Dobbiamo smetterla di lasciarci bloccare in questo cammino dalla scusa che la parola di Dio è difficile. Prima di tutto molto spesso la parola è estremamente chiara, poi, inevitabilmente all’inizio di un cammino ciò che si deve imparare è difficile, ma lentamente le cose cambiano – ricordo quando presi la patente di guida e gli errori, per non dire le sciocchezze che feci le prime volte che misi le mani sul volante, ma ora ... -. Non serve la cultura o meglio, non è indispensabile, perché Gesù ci ha lasciato in buone mani, ci ha affidati allo Spirito Santo, l”ospite dolce dell’anima”; colui che ci “insegnerà ogni cosa e (ci) ricorderà tutto ciò che (Gesù) ha detto” (Gv 14,26); “Quelle cose che occhio non vide, né orecchio udì, né mai entrarono in cuore di uomo, Dio le ha preparate per coloro che lo amano. Ma a noi Dio le ha rivelate per mezzo dello Spirito” (1Cor 2,9s)..

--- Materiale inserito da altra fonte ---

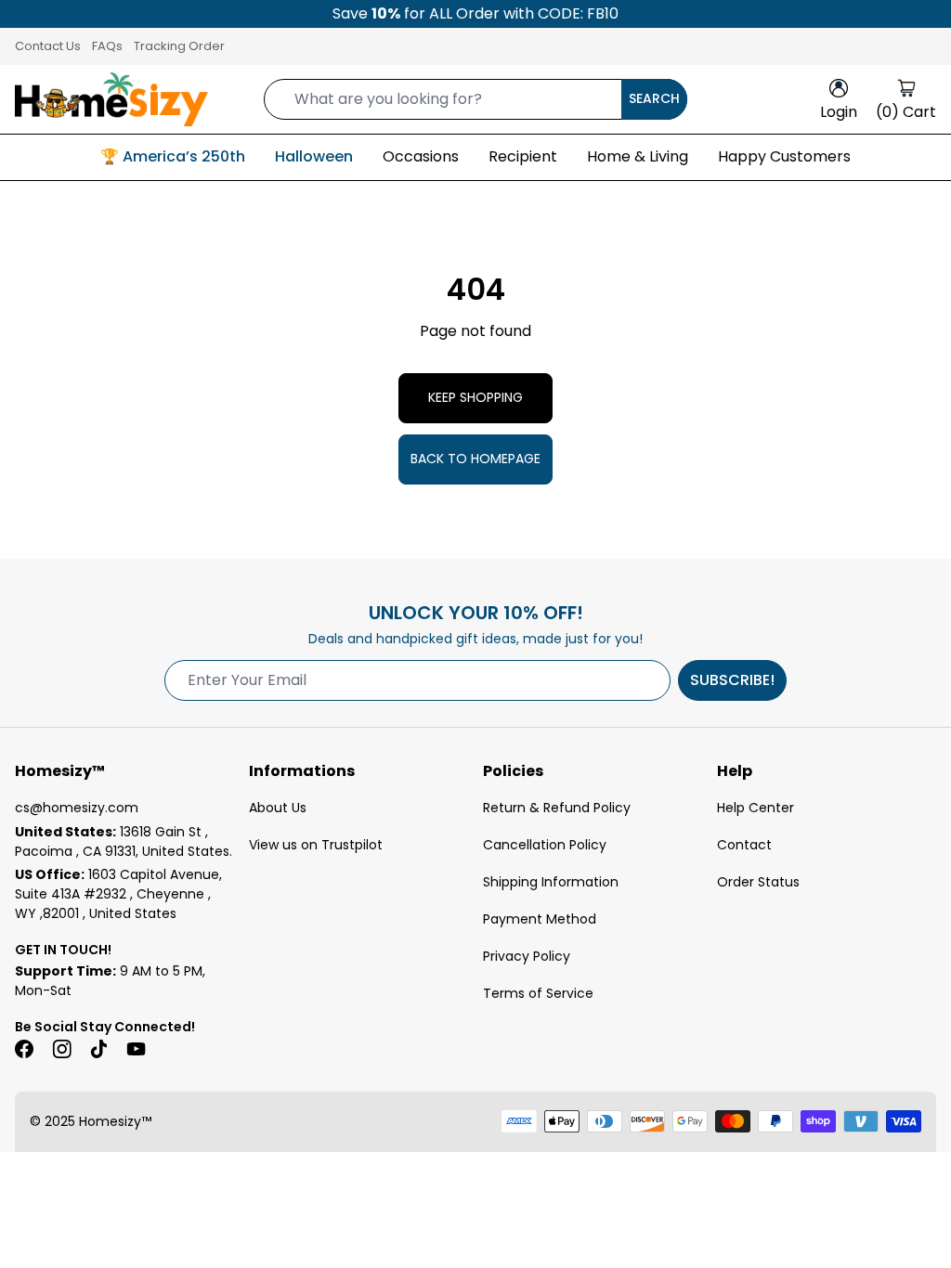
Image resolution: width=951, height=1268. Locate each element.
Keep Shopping (475, 397)
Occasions (421, 156)
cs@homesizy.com (76, 807)
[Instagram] (61, 1049)
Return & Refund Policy (557, 807)
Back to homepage (475, 458)
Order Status (758, 882)
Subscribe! (732, 680)
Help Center (755, 807)
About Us (277, 807)
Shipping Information (551, 882)
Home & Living (637, 156)
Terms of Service (538, 993)
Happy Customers (784, 156)
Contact (744, 844)
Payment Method (539, 919)
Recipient (523, 156)
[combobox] (475, 99)
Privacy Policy (526, 956)
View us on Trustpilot (316, 844)
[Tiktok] (98, 1049)
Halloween (314, 156)
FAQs (107, 46)
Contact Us (48, 46)
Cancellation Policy (544, 844)
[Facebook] (24, 1049)
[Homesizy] (111, 99)
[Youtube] (135, 1049)
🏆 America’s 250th (172, 156)
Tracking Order (179, 46)
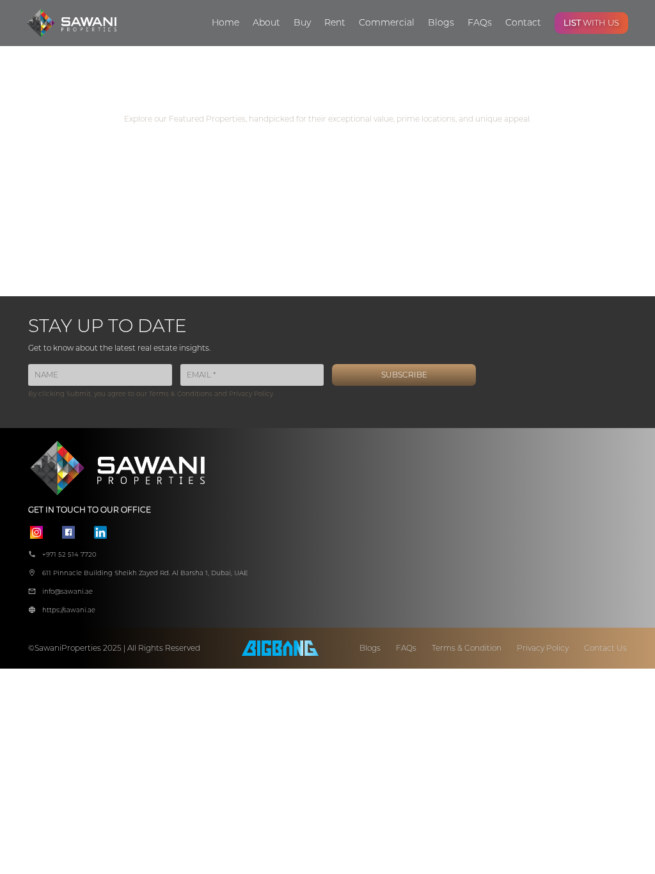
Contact (523, 22)
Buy (302, 22)
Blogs (441, 22)
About (266, 22)
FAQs (480, 22)
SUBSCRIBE (404, 374)
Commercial (386, 22)
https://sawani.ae (68, 610)
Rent (334, 22)
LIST (591, 22)
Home (225, 22)
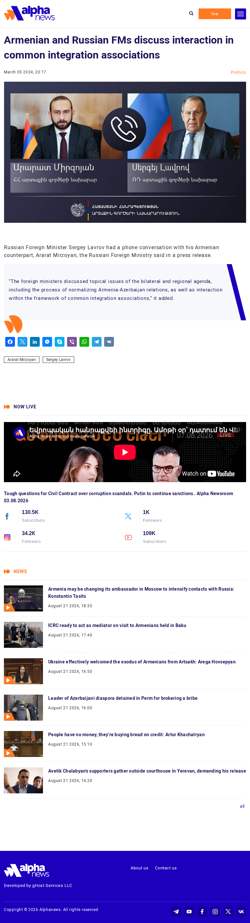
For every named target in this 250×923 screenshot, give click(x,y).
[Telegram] (96, 342)
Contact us (166, 867)
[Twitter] (22, 342)
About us (139, 867)
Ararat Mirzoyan (21, 359)
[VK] (109, 342)
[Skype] (59, 342)
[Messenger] (47, 342)
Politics (238, 72)
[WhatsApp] (84, 342)
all (242, 806)
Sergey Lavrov (58, 359)
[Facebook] (10, 342)
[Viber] (72, 342)
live (214, 13)
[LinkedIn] (35, 342)
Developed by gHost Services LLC (38, 885)
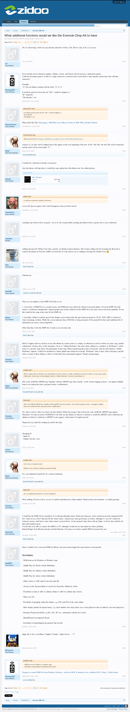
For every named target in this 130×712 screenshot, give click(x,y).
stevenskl (9, 532)
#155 (124, 477)
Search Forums (9, 25)
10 (41, 42)
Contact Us (107, 706)
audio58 (8, 291)
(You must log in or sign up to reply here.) (113, 688)
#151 (124, 357)
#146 (124, 210)
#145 (124, 189)
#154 (124, 447)
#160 (124, 676)
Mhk (35, 293)
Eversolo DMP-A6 (18, 38)
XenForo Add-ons (44, 709)
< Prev (15, 42)
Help (113, 706)
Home (9, 21)
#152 (124, 388)
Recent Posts (20, 25)
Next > (45, 42)
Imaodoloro (9, 212)
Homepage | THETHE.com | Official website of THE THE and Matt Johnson (68, 122)
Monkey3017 (10, 90)
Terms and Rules (112, 709)
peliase (8, 179)
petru (33, 38)
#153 (124, 426)
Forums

San Giovanni Crisostomo (344-407 - patriarca di Costantinopoli) ci consegna delle parole bellissime ma provocatorie: “Applicatevi con impegno alla lettura della Sacra Scrittura, non solamente quando vi riunite qui, ma anche quando siete in casa. … Nessuno deve esimersi da questo dovere dicendo: “Non sono religioso né monaco, ho moglie e figli e la responsabilità di una casa”. Ecco la grande piaga del nostro tempo: credere che la lettura della Scrittura sia buona solo per i religiosi, mentre i secolari ne hanno maggiormente bisogno. Infatti quelli si trovano nel vivo del combattimento e ricevono ogni girono nuove ferite” (Omelie sulla Genesi, 29,2; 35,1-2).
Concludo con le parole di Erasmo da Rotterdam (1466-1536): “Se arriva qualcosa dai Caldei o dagli Egizi, bramiamo ardentemente di conoscerlo proprio perché viene da un mondo a noi estraneo e l’arrivare da lontano fa parte del suo valore. Spesso sulle fantasie di un poveruomo, per non dire di un impostore, ci tormentiamo ansiosamente … con grande spreco di tempo … Ma come mai una curiosità di questo genere non stuzzica l’animo dei Cristiani, che sanno benissimo che la loro dottrina non viene dall’Egitto o dalla Siria, ma dal cielo stesso?”